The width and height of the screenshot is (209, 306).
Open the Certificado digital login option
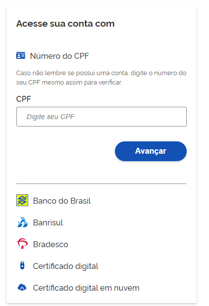tap(65, 266)
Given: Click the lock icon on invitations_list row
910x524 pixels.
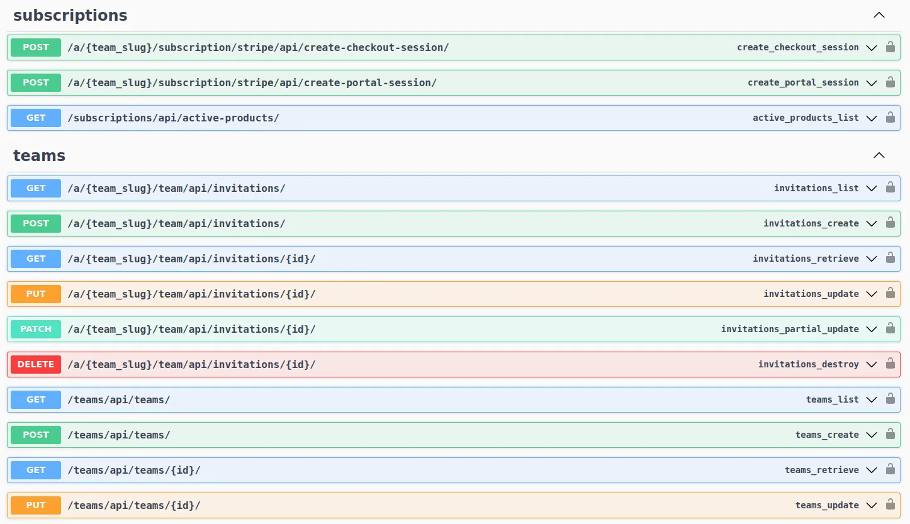Looking at the screenshot, I should tap(890, 187).
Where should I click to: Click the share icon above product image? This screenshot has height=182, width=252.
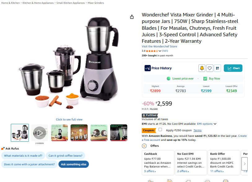click(132, 17)
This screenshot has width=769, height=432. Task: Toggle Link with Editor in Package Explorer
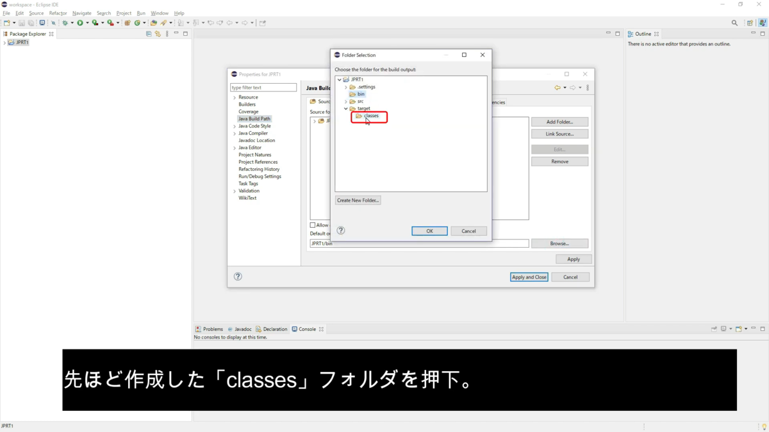point(157,33)
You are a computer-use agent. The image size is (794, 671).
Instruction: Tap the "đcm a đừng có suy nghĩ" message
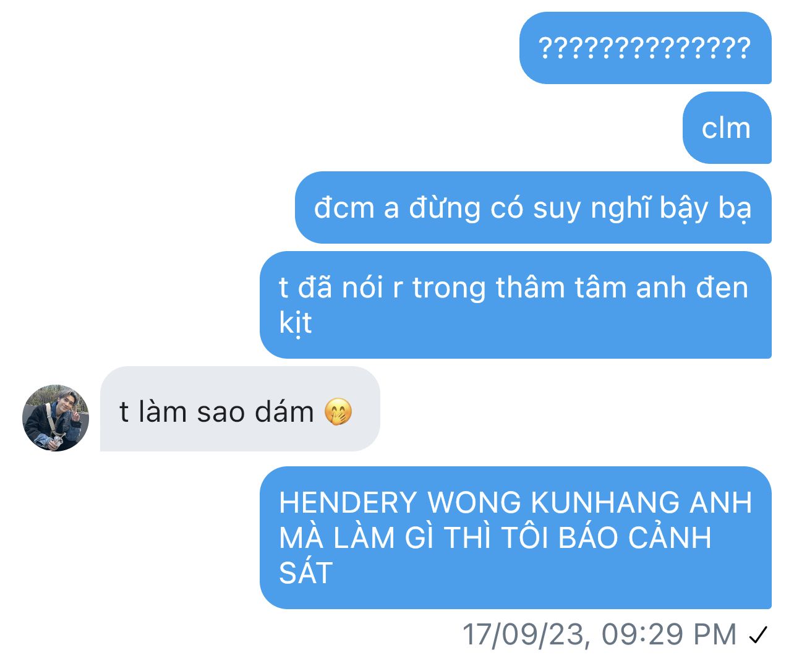pyautogui.click(x=533, y=207)
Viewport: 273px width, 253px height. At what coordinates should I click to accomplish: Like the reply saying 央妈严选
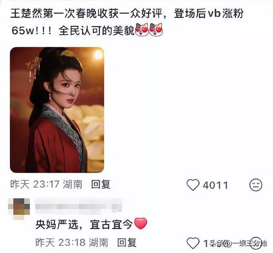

____________

Can you give the lines again, starting at the one containing "You are a computer-use" and ending at the last line, with "message" replaced by "chat bubble", leaving out the pictures and keeping everything else the same?

You are a computer-use agent. The image size is (794, 671).
Instruction: Tap the "đcm a đừng có suy nghĩ" chat bubble
pyautogui.click(x=533, y=207)
Viewport: 273px width, 253px height. At what coordinates should I click to accomplish: Like the reply saying 央妈严选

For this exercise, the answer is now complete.